[Provided data Boundary: Start]

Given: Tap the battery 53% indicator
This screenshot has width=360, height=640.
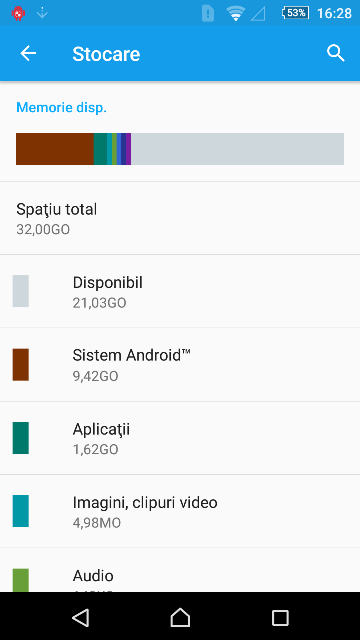Looking at the screenshot, I should [x=295, y=13].
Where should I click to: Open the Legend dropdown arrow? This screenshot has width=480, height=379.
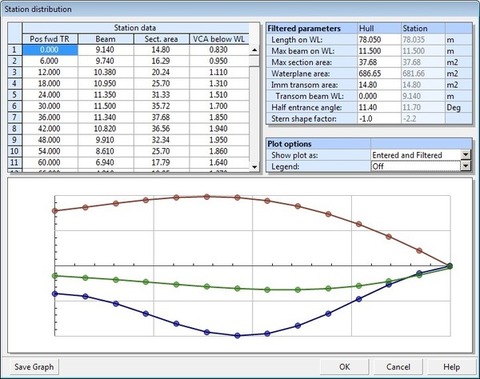click(x=465, y=166)
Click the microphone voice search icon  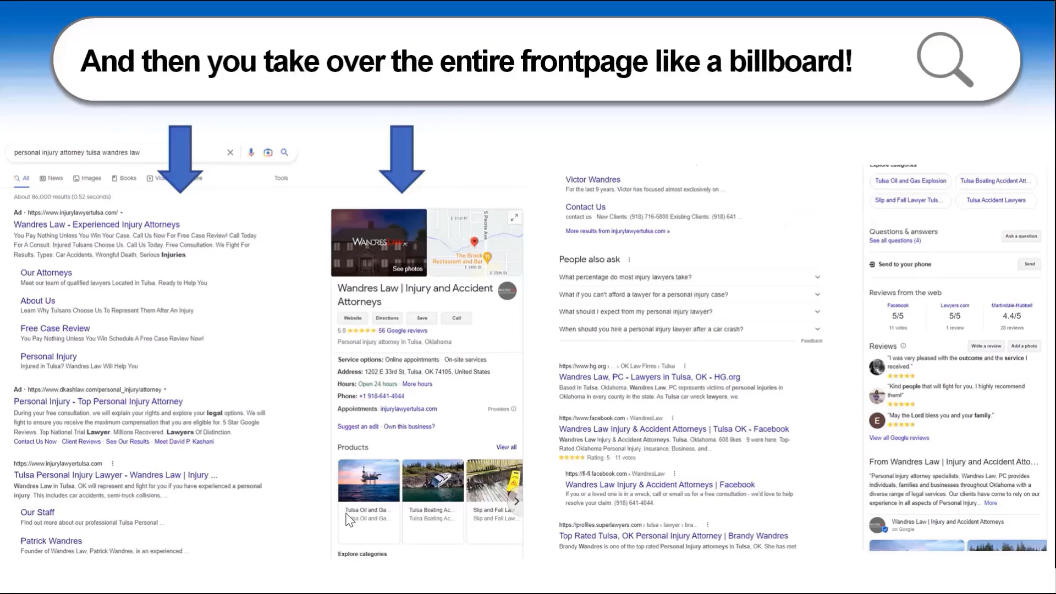pos(251,152)
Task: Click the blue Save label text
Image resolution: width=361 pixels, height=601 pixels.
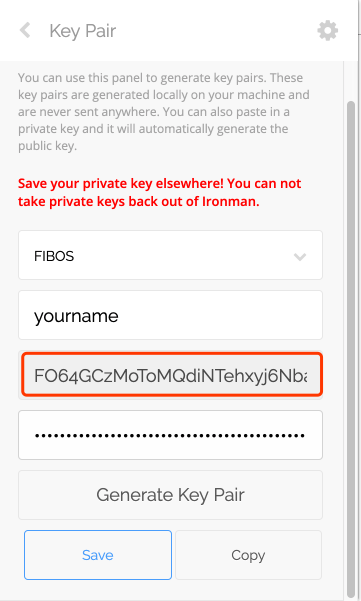Action: (98, 555)
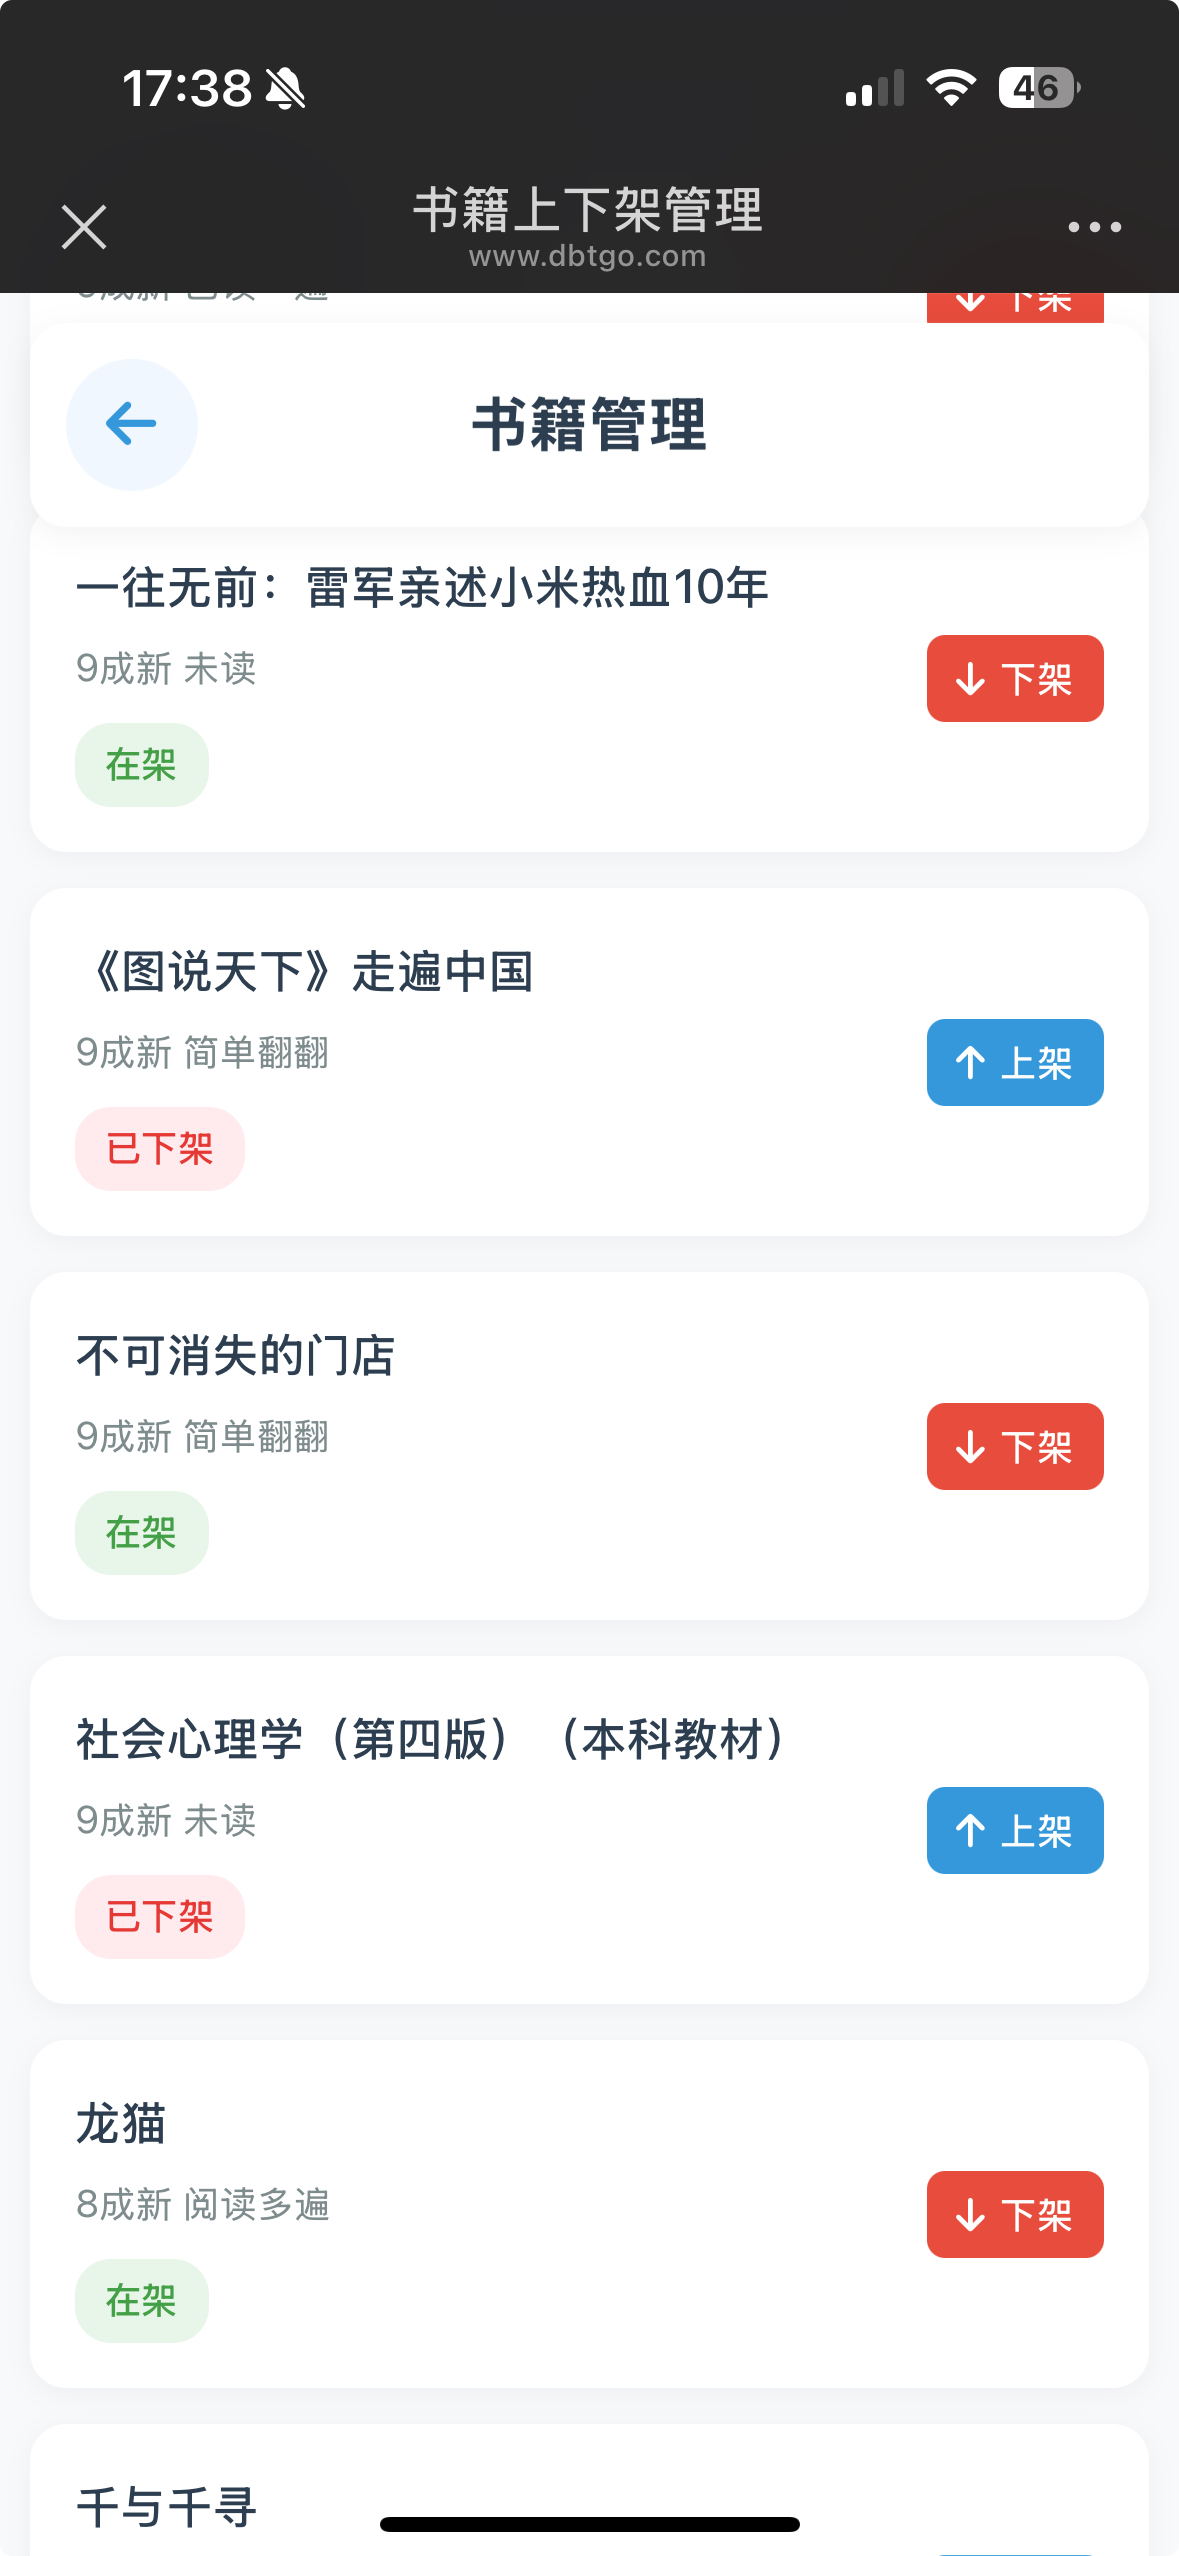Tap the 已下架 badge under 《图说天下》
The image size is (1179, 2556).
click(160, 1149)
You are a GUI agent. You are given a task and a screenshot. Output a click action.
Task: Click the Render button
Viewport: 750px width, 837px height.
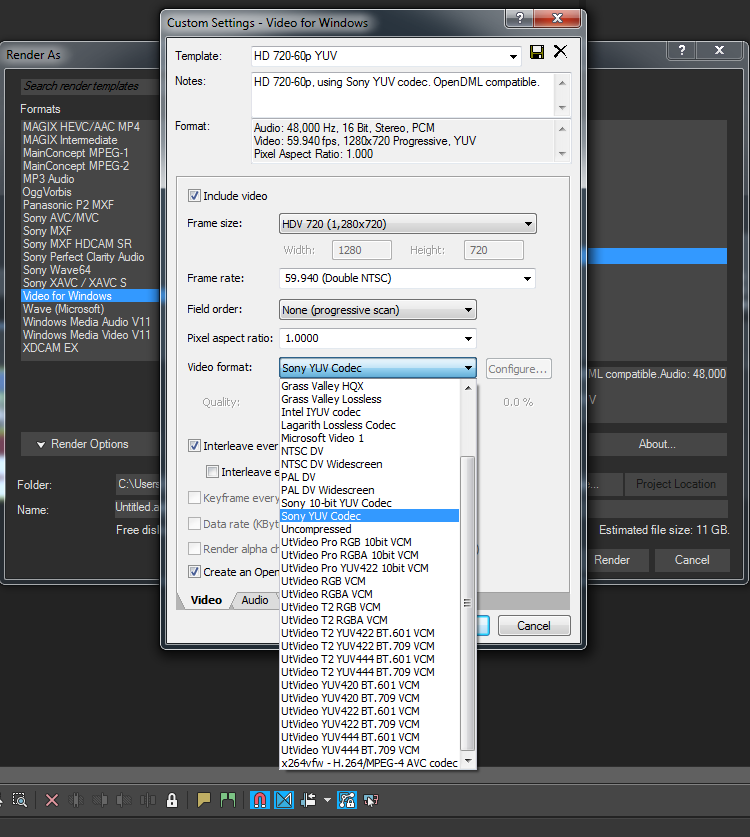(612, 560)
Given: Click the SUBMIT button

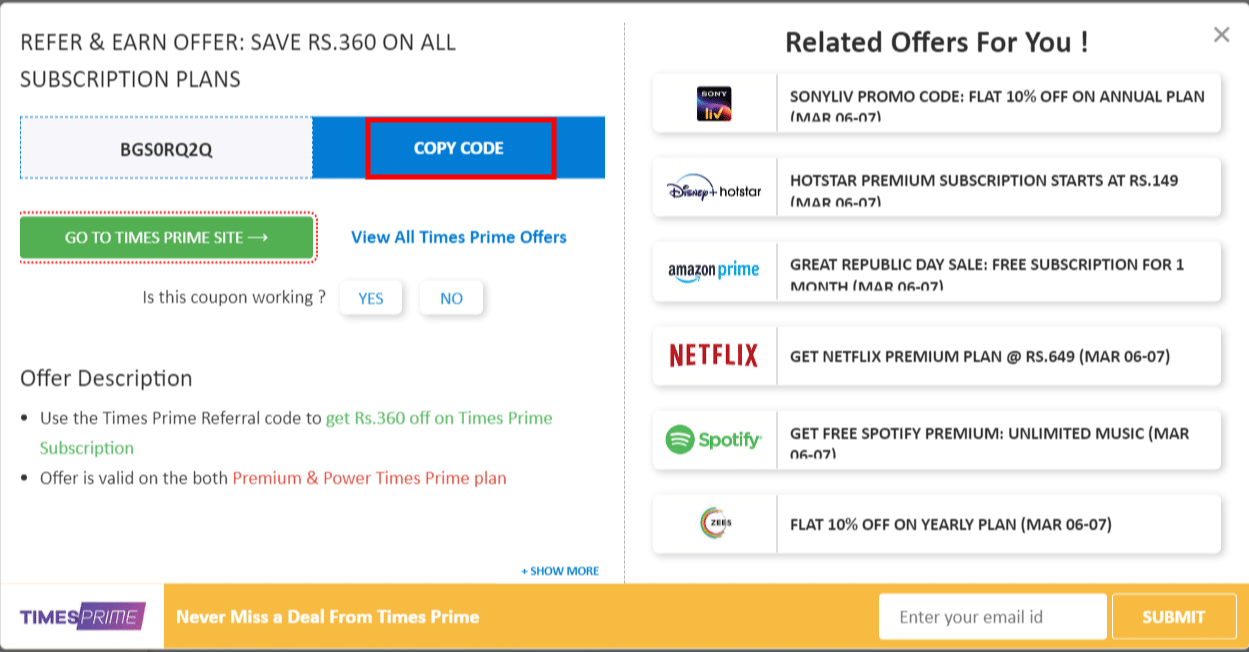Looking at the screenshot, I should (x=1174, y=616).
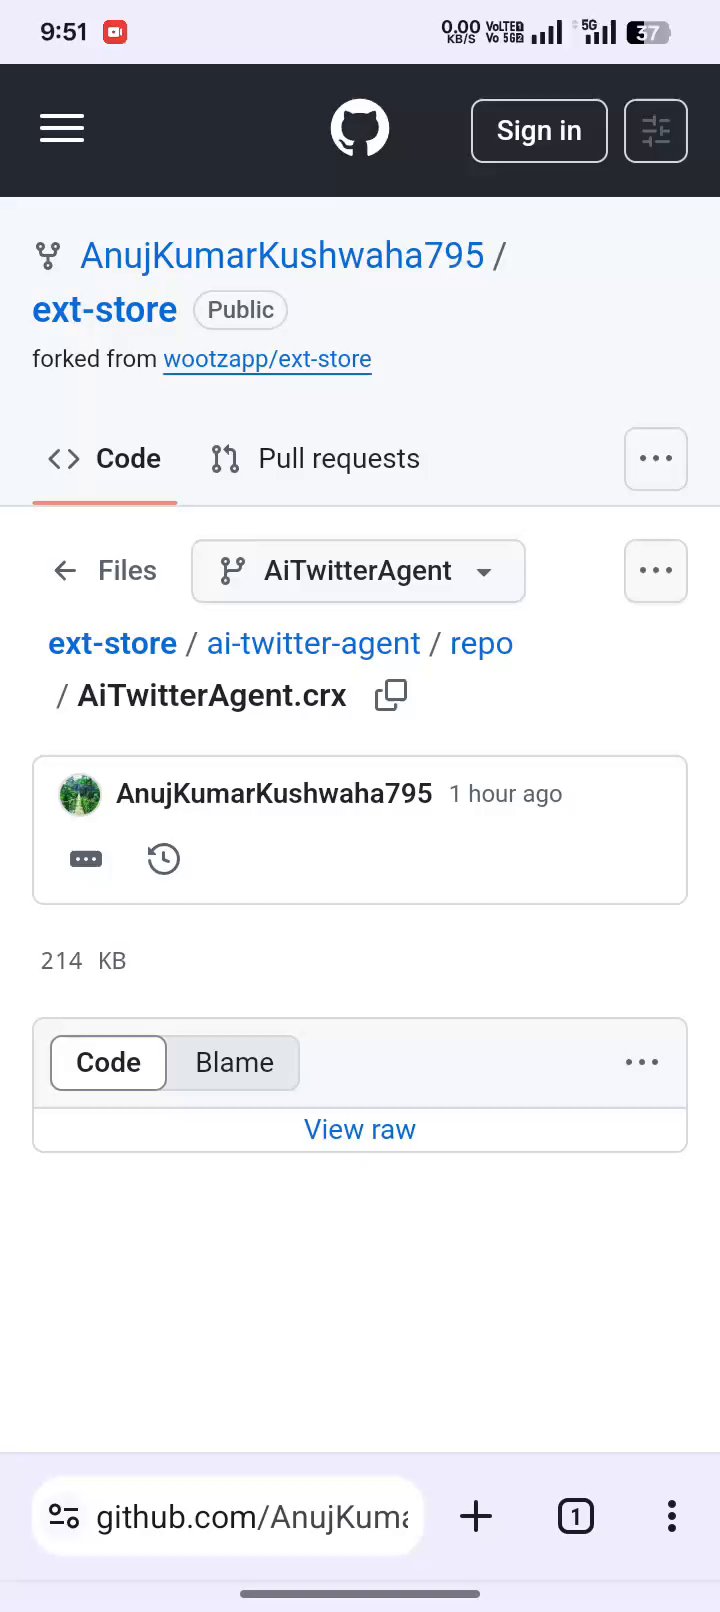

[Provided data Boundary: End]

■ Task to complete ■
I would like the exact lines from the data above, starting with the one that holds "Task: Click the blue Save label text" and going on through the one that holds "Task: Click the Render button", without the pictures.

■ Written answer ■
Task: Click the blue Save label text
Image resolution: width=361 pixels, height=601 pixels.
Action: (98, 555)
Tap the 已下架 badge under 《图说天下》
The image size is (1179, 2556).
click(160, 1149)
You are a GUI agent. You are given a task and a screenshot. Output a click action.
Task: Click the Render button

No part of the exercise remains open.